*Document text:*
——

Comment by programjames

2 years ago

I too "read Vaswani et al. (2017) multiple times, carefully, and was quite unable to grasp what 'attention' was supposed to be doing. (I could follow the math.) I also read multiple tutorials, for multiple intended audiences, and got nothing from them."

It took years before I finally realized it was just a kernel smoothing (though I never used quite so precise language), all because of a poorly written paper. This is what I mean when I say almost every ML paper is trash. "Attention is All You Need" is even way better than most---ever read the Adam paper?

I think that's untrue and unfair. I don't think anyone quite knows what attention is so completely as to simplify it to "just a kernel smoothing". For a great example, the Transformer Circuits team have 2022 research showing a bit more detail about how attention heads work in toy models: https://transformer-circuits.pub/2022/in-context-learning-an...

I think the original intuition for attention was noting long-term information decay occurring in RNNs and realizing how in seq-to-seq language translation models you often need to "attend" to different parts of the input stream in order to match to the next output token, i.e. languages sometimes put functional words in different orders. Transformer Attention as we know it today was one of a few competing models, iirc, for trying to handle this issue.

To that end, lots of kernel smoothers have been designed and tested, but attention came out of a line of research aimed to provide explicit degrees of freedom to allow recurrent neural networks to make use of a larger "memory" through analogy to how computers have read and write capabilities on shared state.

I always say that both this and the BERT paper are breakthrough contributions, but quite awful papers (when we talk about literally the papers, not the discoveries or the software). They're quite badly written and explained (and I don't think they're better than most, at least in NLP which is what I typically read) and they both feel like post hoc rationalizations for massive trial and error. This is common in papers coming from big industry labs, to be honest. I tend to find papers from academia better written, although I may be biased due to being an academic myself.

  • Masking is all you need would be a better description.

    • What is "masking" in a paper that also has a section dedicated to mask segmentation ("masking" as in creating segmentation masks)?

I would say the opposite. This paper was a very easy read, totally clear from the first reading what it is about, etc.

The background matters. Attention was already very well known in the community (machine translation), so nothing new for this paper, and it was written for such an audience which already knows these basics concepts like attention.

If you want to learn about attention, read some of the actual background papers which introduced it.

——

*Set tasks:*
1 > In the thread on attention, repeat everything from "I would say" down to "which introduced it." word for word.
2 > According to the thread on attention, why did one commenter find the paper an easy read?
3 > List each paper or piece of research that the thread on attention mentions. Count a paper only once even if it is named in two ways.

*Data records:*
——

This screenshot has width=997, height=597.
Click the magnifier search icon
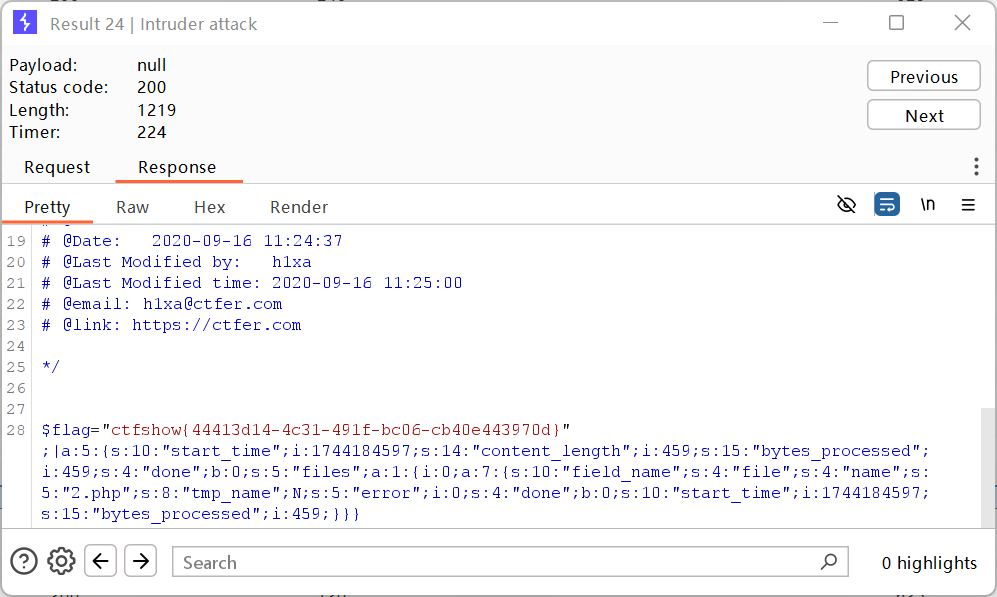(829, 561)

——

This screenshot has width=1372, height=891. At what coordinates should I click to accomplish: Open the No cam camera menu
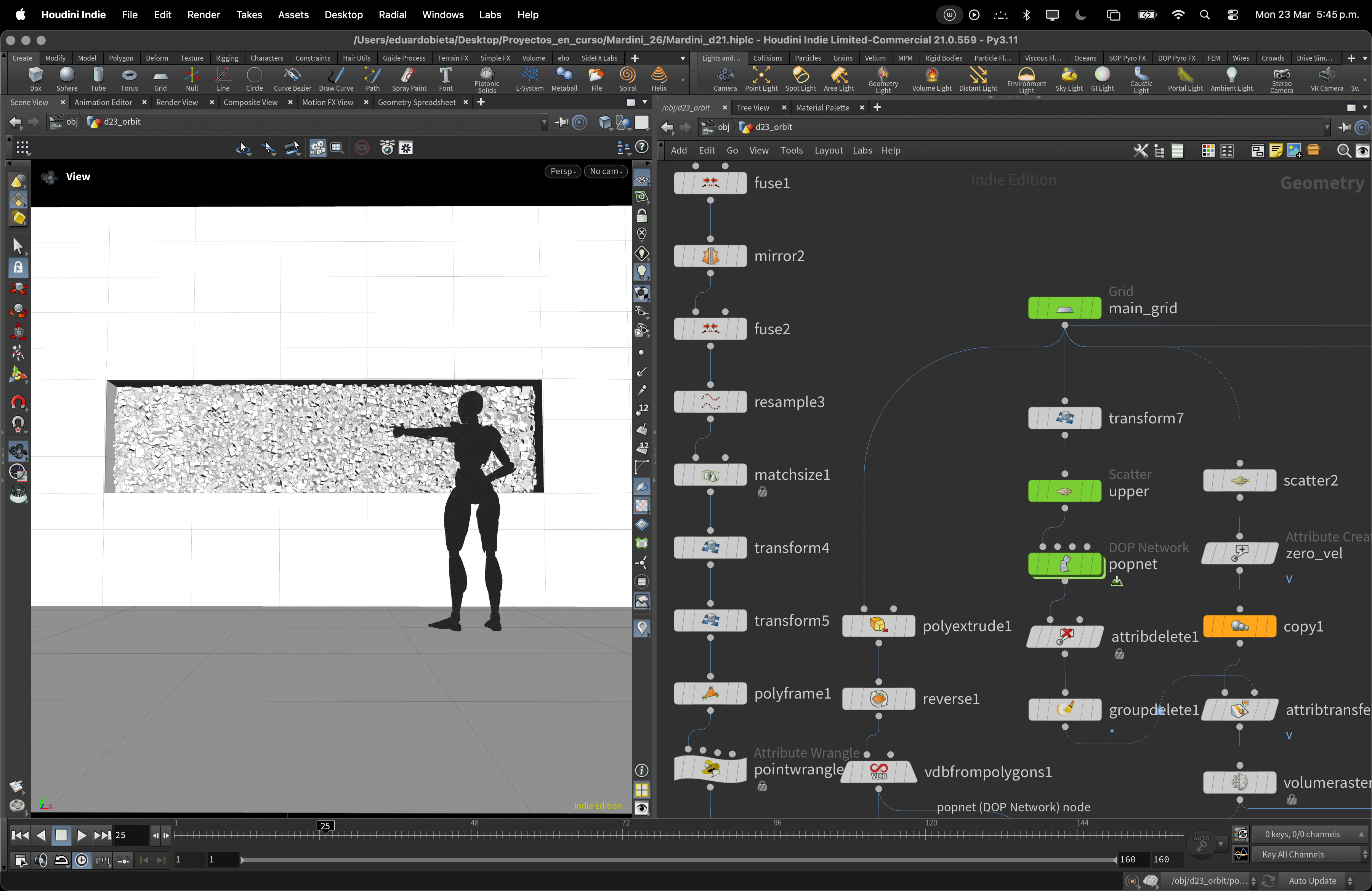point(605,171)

——

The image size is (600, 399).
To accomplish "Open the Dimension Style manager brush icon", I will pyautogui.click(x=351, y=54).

——

*Task results:*
1 >
I would say the opposite. This paper was a very easy read, totally clear from the first reading what it is about, etc.

The background matters. Attention was already very well known in the community (machine translation), so nothing new for this paper, and it was written for such an audience which already knows these basics concepts like attention.

If you want to learn about attention, read some of the actual background papers which introduced it.

2 > Attention was already well known in the machine translation community, so it was nothing new for this paper. The paper was written for readers who already knew basic concepts like attention.

3 >
- Vaswani et al. (2017), "Attention is All You Need"
- The Adam paper
- The BERT paper
- The Transformer Circuits team's 2022 research on how attention heads work in toy models